One of the clearest examples of this comes from OpenEden’s recent partnership with Binance and institutional custodian Ceffu. cUSDO is “the first yield‑bearing digital asset to be accepted as collateral in an off‑exchange settlement setup,” Ng says. “Institutions can remove exchange risk and earn yield on their trading collateral at the same time.”
The implication of this partnership for market makers and HFT desks is significant, removing exchange risks in a way that's both familiar to traditional markets while eliminating the potential threat of contagion events that plagued the markets back in 2022.
“This development is significant, not just because we were selected as the yield-bearing first collateral, but because it's a solution institutions have been seeking.” Ng continued, “It allows them to eliminate exchange risk – as we all saw with FTX, when it collapsed, so did the collateral held there.”
Forecasting for the future
With stablecoins making and breaking headlines over the past few months, it may be difficult to see how the recent hype and adoption cycle can be sustained beyond Stablecoin Summer.

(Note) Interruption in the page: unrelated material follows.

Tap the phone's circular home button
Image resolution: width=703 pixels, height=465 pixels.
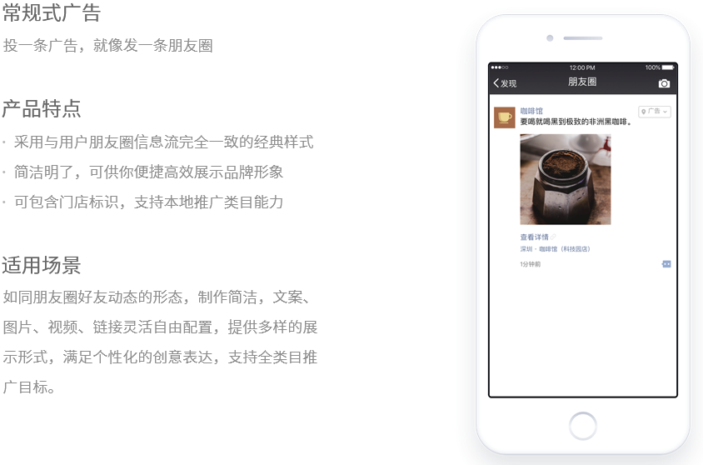pyautogui.click(x=583, y=426)
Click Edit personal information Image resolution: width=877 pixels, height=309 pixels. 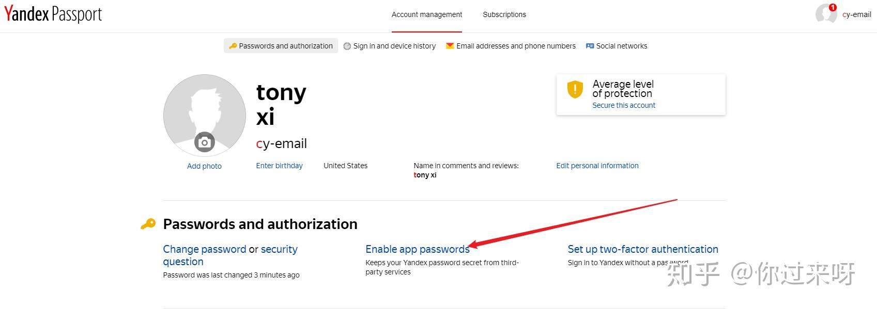point(597,166)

Despite the weather changing, the thermometer shows that stablecoins are only continuing to heat up according to OpenEden CEO Jeremy Ng.
Indeed, things are only getting started for OpenEden. “The crypto market is tiny, only around $3 trillion, compared to public equities at $100 trillion and fixed income markets worth multiple hundreds of trillions,” Ng stated. “That convergence is coming, and OpenEden will be the bridge between both worlds.”
Things aren’t just heating up for OpenEden: We’re seeing broader adoption and new innovations in stablecoins everywhere. The accelerated adoption we’ve seen during Stablecoin Summer is not the result of a sudden event, but the coordinated effort of stablecoin research and development over the past several years. In Ng’s words, “Adding new products isn’t hard; building something credit‑worthy and trusted takes time.”
Stablecoins have just begun to show what they can do, suggesting we’re not at the peak but only getting started in a much larger cycle. As stablecoins evolve from their static form into productive capital that operates in a transparent and regulated environment, treasury-backed, yield-bearing stablecoins like USDO will continue to be a hot topic on Wall Street and in digital markets for many seasons to come.